Numis, which is authorised and regulated in the United Kingdom by the Financial Conduct Authority, is acting for the Company and is acting for no-one else in connection with the Issue and will not be responsible to anyone other than the Company for providing the protections afforded to its clients nor for providing advice in relation to the proposed issue or any other matter referred to herein. To the fullest extent permitted by law recipients agree that Numis shall not have any liability (direct or indirect) for or in connection with this Announcement or any matters arising out of or in connection herewith. Numis has not authorised the contents of, or any part of, this document.

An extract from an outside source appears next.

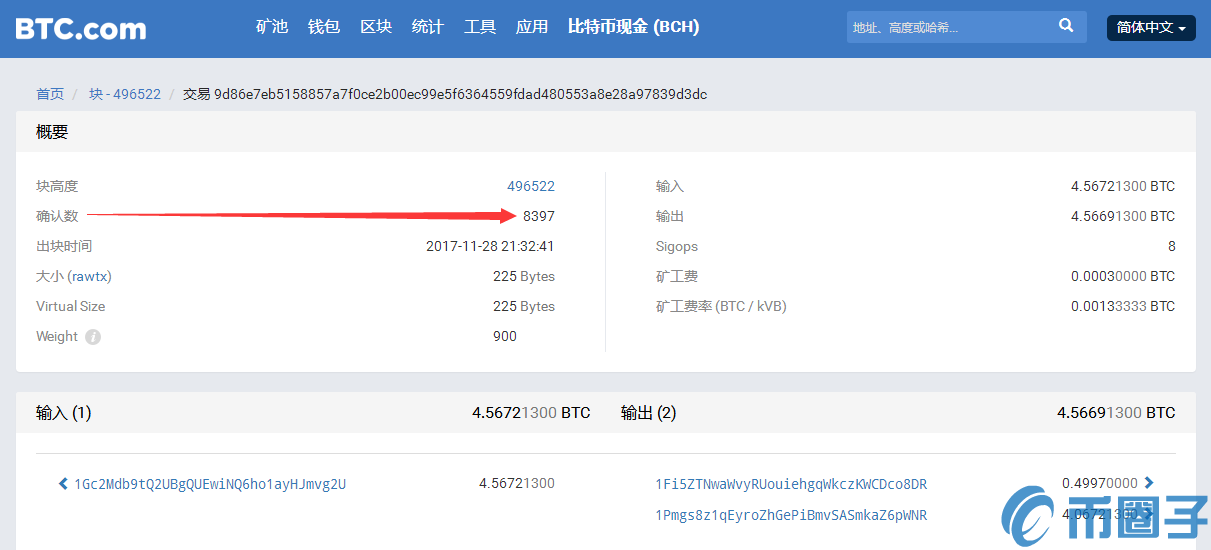Open the 矿池 menu
Image resolution: width=1211 pixels, height=550 pixels.
(x=272, y=27)
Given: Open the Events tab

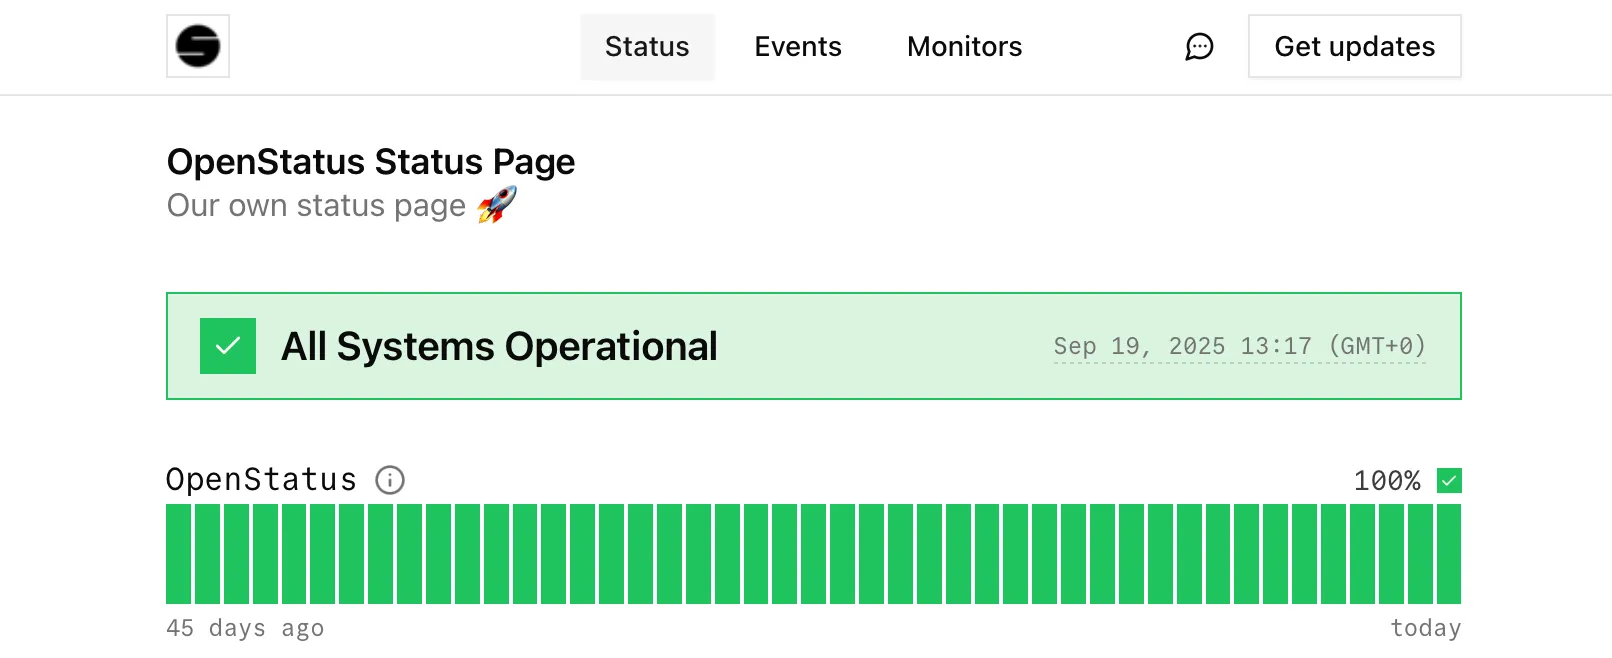Looking at the screenshot, I should 798,46.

This announcement is an advertisement.  It does not constitute a prospectus relating to the Company and does not constitute, or form part of, any offer or invitation to sell or issue, or any solicitation of any offer to purchase or subscribe for, any shares in the Company in any jurisdiction nor shall it, or any part of it, or the fact of its distribution, form the basis of, or be relied on in connection with or act as any inducement to enter into, any contract therefor.  Recipients of this announcement who are considering acquiring New Shares are reminded that any such acquisition must be made only on the basis of the information contained in the Prospectus and any supplement or supplements thereto which may be different from the information contained in this announcement.  This announcement does not contain sufficient information to support an investment decision and investors should ensure that they obtain all relevant information before making any investment.